Page text ▸
· · · · ·
Recent advances in plant disease detection: challenges and opportunities

Abstract

Plant diseases cause approximately 220 billion USD in annual agricultural losses, driving demand for automated detection systems. This systematic review analyzes deep learning approaches for plant disease detection using RGB and hyperspectral imaging, examining their evolution from classical image processing to modern neural architectures. We evaluate state-of-the-art models across 11 benchmark datasets, revealing significant performance gaps between laboratory conditions (95–99% accuracy) and field deployment (70–85% accuracy). Transformer-based architectures demonstrate superior robustness, with SWIN achieving 88% accuracy on real-world datasets compared to 53% for traditional CNNs. Our analysis identifies three critical deployment constraints: environmental variability sensitivity, economic barriers (500–2000 USD for RGB vs. 20,000–50,000 USD for hyperspectral systems), and interpretability requirements for farmer adoption. Case studies of successful platforms (Plantix with 10+ million users) highlight the importance of offline functionality and multilingual support. We establish evidence-based guidelines prioritizing deployment viability over laboratory optimization and identify key research directions including lightweight model design, cross-geographic generalization, and explainable multimodal fusion. This review provides a comprehensive framework for advancing plant disease detection from research prototypes to practical agricultural tools that can improve global food security.
· · · · ·
Given information ▸
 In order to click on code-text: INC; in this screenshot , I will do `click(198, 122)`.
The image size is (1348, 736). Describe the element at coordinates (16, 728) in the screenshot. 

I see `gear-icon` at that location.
· · · · ·
Task requirements ▸ Can you reproduce the full plant disease detection text word for word, from its title through the end of the abstract? These lines come from a different source than the plant disease detection text.

Problem solution ▸
Recent advances in plant disease detection: challenges and opportunities

Abstract

Plant diseases cause approximately 220 billion USD in annual agricultural losses, driving demand for automated detection systems. This systematic review analyzes deep learning approaches for plant disease detection using RGB and hyperspectral imaging, examining their evolution from classical image processing to modern neural architectures. We evaluate state-of-the-art models across 11 benchmark datasets, revealing significant performance gaps between laboratory conditions (95–99% accuracy) and field deployment (70–85% accuracy). Transformer-based architectures demonstrate superior robustness, with SWIN achieving 88% accuracy on real-world datasets compared to 53% for traditional CNNs. Our analysis identifies three critical deployment constraints: environmental variability sensitivity, economic barriers (500–2000 USD for RGB vs. 20,000–50,000 USD for hyperspectral systems), and interpretability requirements for farmer adoption. Case studies of successful platforms (Plantix with 10+ million users) highlight the importance of offline functionality and multilingual support. We establish evidence-based guidelines prioritizing deployment viability over laboratory optimization and identify key research directions including lightweight model design, cross-geographic generalization, and explainable multimodal fusion. This review provides a comprehensive framework for advancing plant disease detection from research prototypes to practical agricultural tools that can improve global food security.